Her yerden pis kokular geliyor

Tunus, Türkiye ile yapmış oldukları ticaret antlaşmasını feshetmek ya da gözden geçirmek istiyor. Nedeni, kara para aklama ve Türkiye’den yapılan ithalat.

Tunuslu çok sayıda tanıdığım var, çok sayıda Tunuslu öğrencim oldu Fransa’da ama ne yalan söyleyeyim Tunus ile özel bir ilişkim olmadı, 

Tunus’a da maalesef hiç gidemedim ama istiyorum; bu bağlamda Tunus ekonomisi ile de özel bir şekilde ilgilenmedim.

Geçenlerde bir arkadaşım harika bir Tunuslu Diva’yı öğretti bana internette.
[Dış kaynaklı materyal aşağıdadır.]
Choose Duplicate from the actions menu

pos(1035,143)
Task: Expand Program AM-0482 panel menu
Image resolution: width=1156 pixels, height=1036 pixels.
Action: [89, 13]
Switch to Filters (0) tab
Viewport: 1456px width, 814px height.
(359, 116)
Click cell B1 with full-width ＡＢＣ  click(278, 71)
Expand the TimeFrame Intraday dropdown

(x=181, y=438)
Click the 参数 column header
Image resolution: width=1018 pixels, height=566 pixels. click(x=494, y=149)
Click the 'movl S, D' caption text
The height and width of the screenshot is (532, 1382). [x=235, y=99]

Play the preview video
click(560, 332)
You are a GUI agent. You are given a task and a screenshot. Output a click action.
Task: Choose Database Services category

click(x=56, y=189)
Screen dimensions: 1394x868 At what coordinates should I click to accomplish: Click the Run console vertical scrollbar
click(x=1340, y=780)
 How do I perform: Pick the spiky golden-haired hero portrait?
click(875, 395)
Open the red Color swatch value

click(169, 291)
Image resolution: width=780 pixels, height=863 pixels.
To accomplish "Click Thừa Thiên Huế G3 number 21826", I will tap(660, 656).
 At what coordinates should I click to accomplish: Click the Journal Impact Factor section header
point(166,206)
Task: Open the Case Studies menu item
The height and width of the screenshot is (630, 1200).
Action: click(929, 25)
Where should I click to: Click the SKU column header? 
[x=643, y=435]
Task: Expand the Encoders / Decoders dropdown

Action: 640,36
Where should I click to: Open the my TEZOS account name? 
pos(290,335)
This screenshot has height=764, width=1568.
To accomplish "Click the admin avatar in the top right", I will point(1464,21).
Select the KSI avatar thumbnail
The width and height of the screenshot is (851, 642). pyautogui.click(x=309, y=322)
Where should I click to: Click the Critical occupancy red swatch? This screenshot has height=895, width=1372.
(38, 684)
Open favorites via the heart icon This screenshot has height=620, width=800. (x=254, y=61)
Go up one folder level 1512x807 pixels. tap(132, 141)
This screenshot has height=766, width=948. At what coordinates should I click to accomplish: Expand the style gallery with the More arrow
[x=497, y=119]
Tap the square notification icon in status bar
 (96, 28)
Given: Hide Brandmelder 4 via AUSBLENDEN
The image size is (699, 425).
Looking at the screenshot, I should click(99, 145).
Tunuslu Diva’nın, bu muhteşem kadının ismi Dorsaf Hamdani, 
olağanüstü güzel söylüyor; 

Hamdani Arap dünyasının (Lübnanlı) efsanevi kadın sesi Fairuz ile Fransa’nın efsanevi kadın şarkıcısı Barbara’yı birleştiren bir konser projesi düzenlemiş, olağanüstü, herkese öneririm.

Bu arada Hamdani’nin başka kayıtlarını araştırırken Tunus hakkında kapsamlı bilgi veren bir siteye de rastladım zaten son iki aydır Tunus çok konuşuluyor iyi oldu, bu ülkeyi yakından izliyorum artık;  sitenin ismi "Tunisie Numérique-TN".

İki gün önce yine bu siteden gelen bir mesaja bakarken gözüme Türkiye ile bir haber çarptı, haberin başlığı şöyle:
 "Karapara aklama ve Türkiye’den yapılan ithalat".

Allah, Allah dedim, bu hikaye de nereden çıktı, Sezgin Baran Korkmaz meselesini öğrendik de, Tunus’a yaptığımız ihracat ile (Tunus’un bizden yaptığı ithalat) Tunus’ta kara para aklama konusu arasında ne ilişki var acaba?

Tunuslu bazı araştırmacıların iddiaları şu: 

Tunus, Birleşmiş Milletler Raporunda (ESCWA-Batı Asya Ekonomik ve Sosyal Komisyonu) Afrika’nın kara para aklama konusunda en şaibeli ülkelerinin arasında görülüyormuş; menşei kuşkulu finansal akımların (kara para) Tunus’un dış ticaretinin yüzde 16.2’sine denk geldiği ileri sürülüyor.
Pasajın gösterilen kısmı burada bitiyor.